Yesterday I sat outside the café of Surry Hills’ Single Origin Roasters with a high-spirited if under the weather Patience Hodgson, lead singer of Brisbane-based band The Grates. Meeting Patience was more like being collected by the patron-saint babysitter of the after school program of my infinite lyric-driven deconstruction of The Grates three-album canon than it was like being with a pop figure, an icon, which squared with her assessment that she’s not a rock star, although, she conceded, “people know me.”
Individually, Patience and I each had infinite things to say about the canon of The Grates, me working to meet Patience where she’s at by means of my encyclopedic synthesis of years of wearing in the music of The Grates like tennis shoes for elasticity and magnetic fit. Together, though, we came up with a theory – new to both of us – that posits a logic behind the singularity of what The Grates do: most basically, that The Grates create a new breed of classic pop song middle path, a way of being in and of the crowd that pulls in all possible influences and ideas and that often holds two opposing ideas at once, which is diametrically opposed to the immersive and willful ignorance that characterizes what the pop song is most often permitted to be. Basically, The Grates have figured out how to make negative-space pop songs, pop songs that dance with their ghosts. We took a few minutes, as we talked, to figure out how this works.
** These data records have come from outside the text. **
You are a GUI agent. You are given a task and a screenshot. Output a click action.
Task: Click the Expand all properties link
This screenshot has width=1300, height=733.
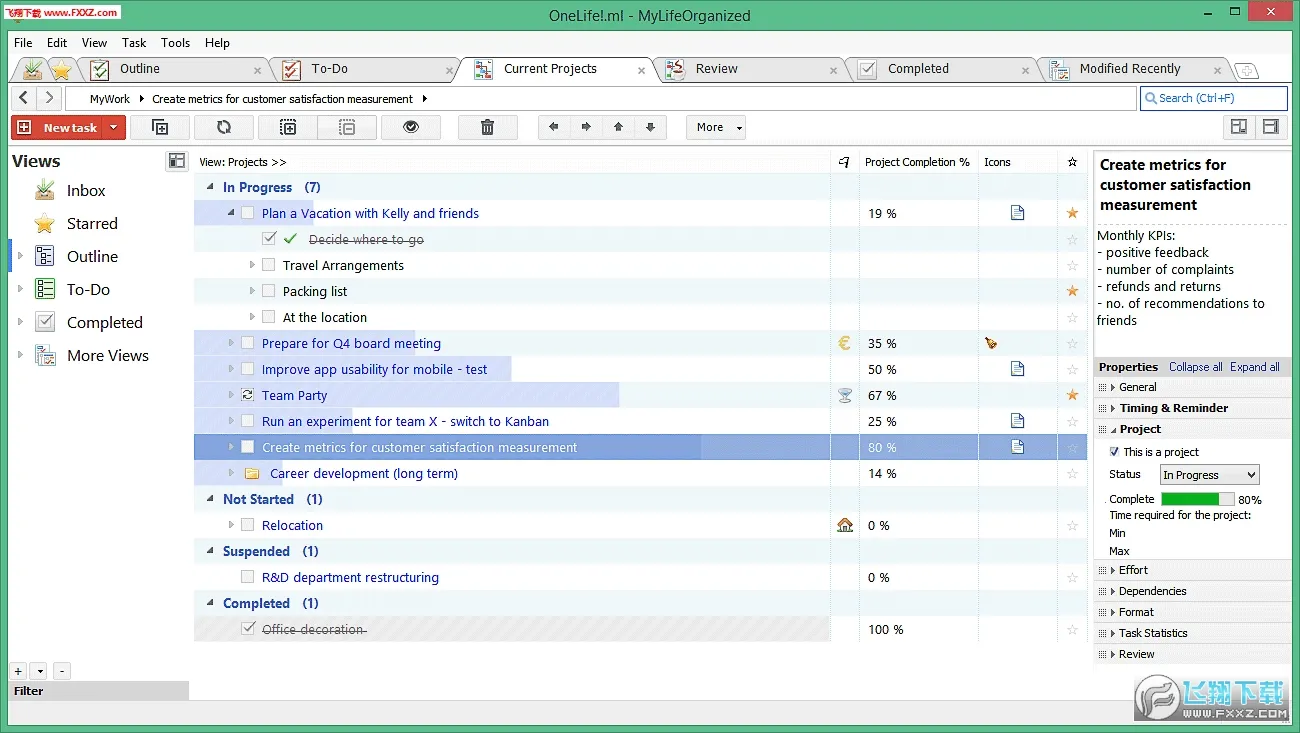click(x=1255, y=367)
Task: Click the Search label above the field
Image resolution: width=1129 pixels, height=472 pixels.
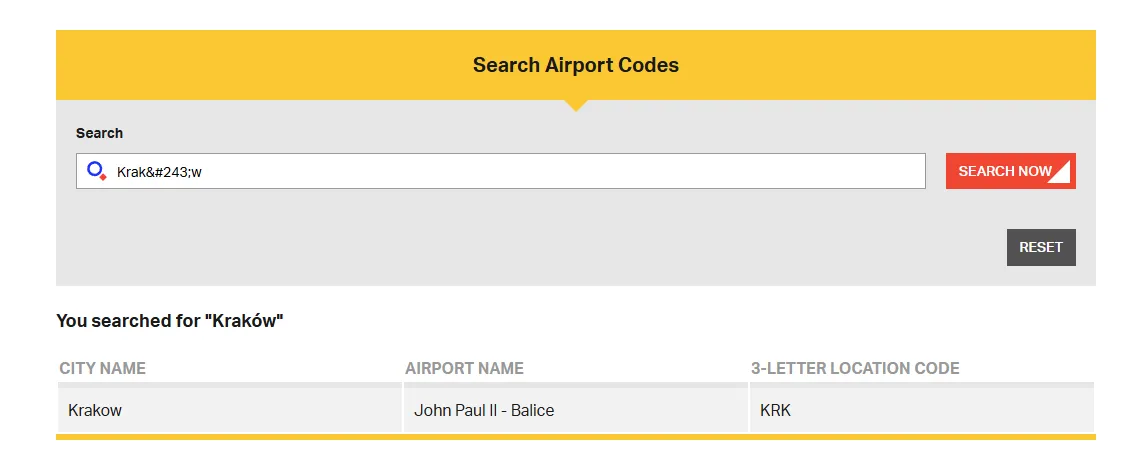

Patience and I germinated this theory by talking about “Two Kinds of Right,” the song we agreed was the strongest on The Grates sophomore album, Teeth Lost, Hearts Won. Patience explained that she finds herself, as a matter of course, surrendering and fighting – that the navigation of any set of feelings is inherently a balancing act - and that any influence is a relevant one. Patience and I worked our way through a few other songs, thinking about how a middle road is maintained by means of its inclusion of all things. We thought about the anthemic “Welcome to the Middle,” a virtual homage to the idea, as well as the atmospheric reach of “19 20 20,” which features a main man who’s: “up yeah he’s stealin’ stars / my baby put all his faith in mars,” literally working to the limits of his galactic wingspan to maintain the features of a socially relevant position.
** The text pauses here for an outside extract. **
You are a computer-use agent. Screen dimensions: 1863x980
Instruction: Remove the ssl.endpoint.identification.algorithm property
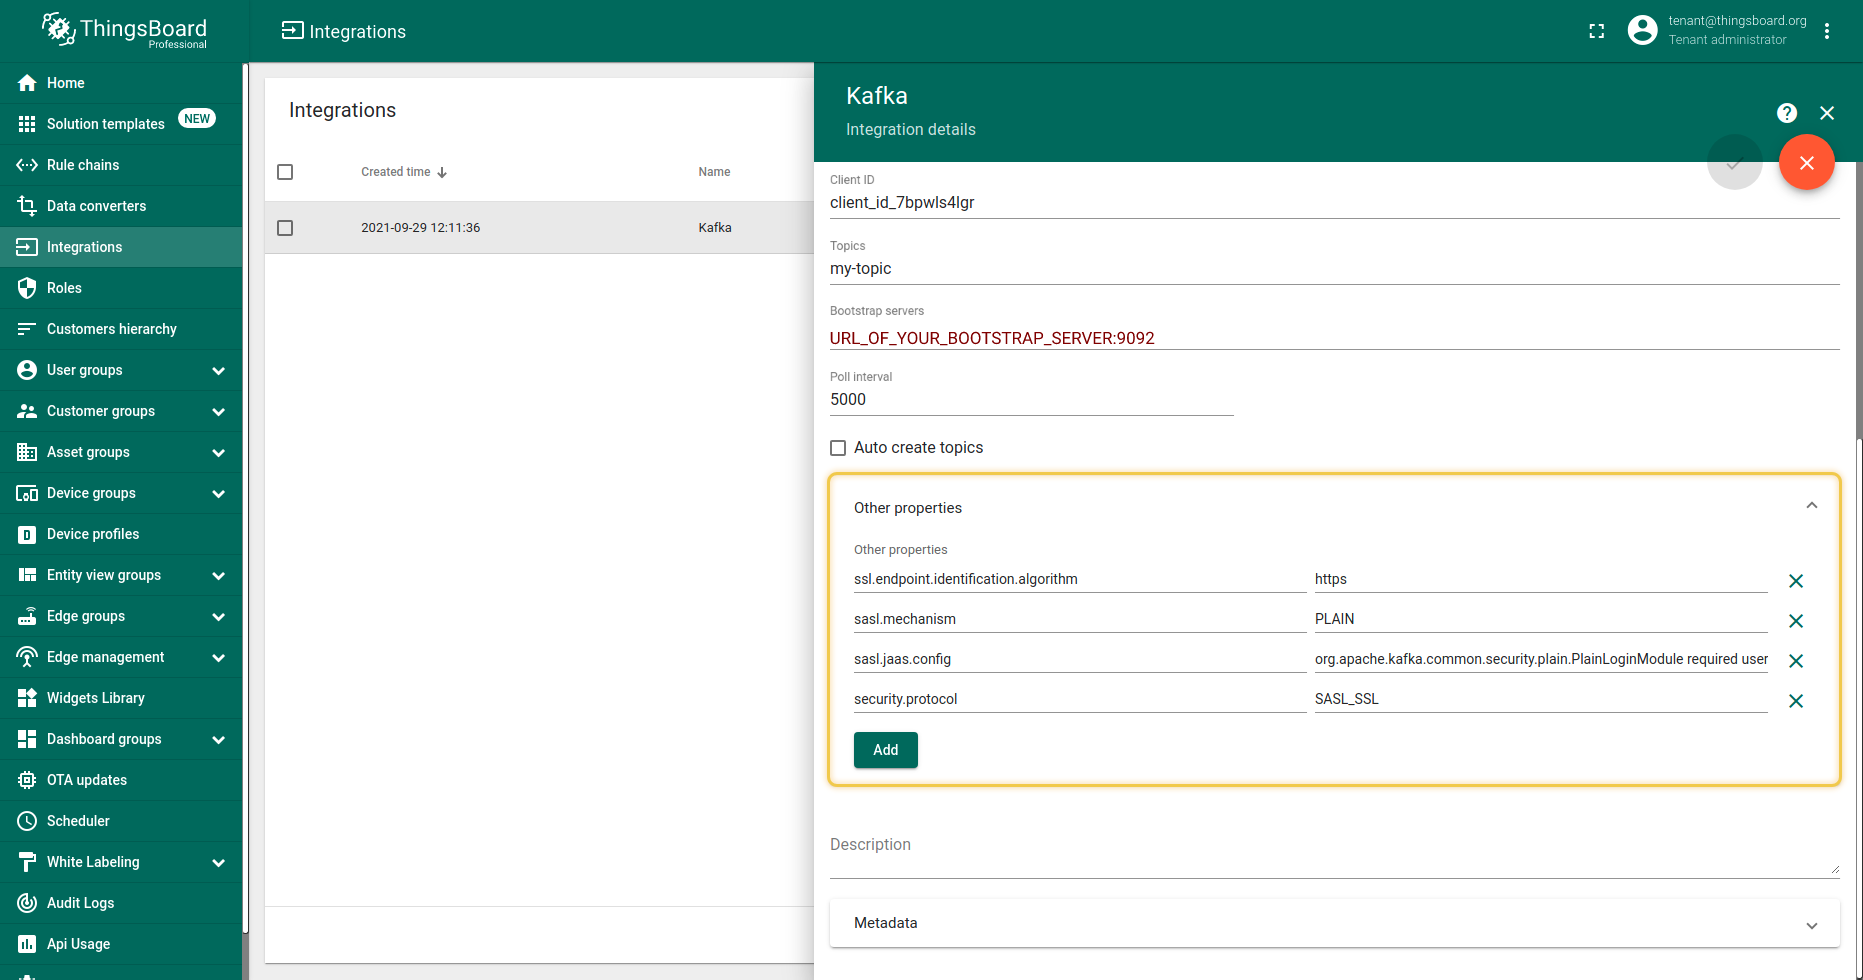tap(1796, 581)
To bring the theory back to its origin, “Two Kinds of Right” itself defines its protagonist by means of a larger galaxy, Patience singing: “And it’s so easy to see / When it’s bigger than me,” the very idea of being “Two Kinds of Right” suggesting that any position, any way of being is inherently a synthesis of its influences, themselves outside of, larger than, what the protagonist can contain. This position is echoed further in the bridge of “Burn Bridges,” the kickoff song of Teeth Lost, Hearts Won, which asks very basically: “What’s the sum of everything?” an appeal for the inclusion of all influences if ever there were one.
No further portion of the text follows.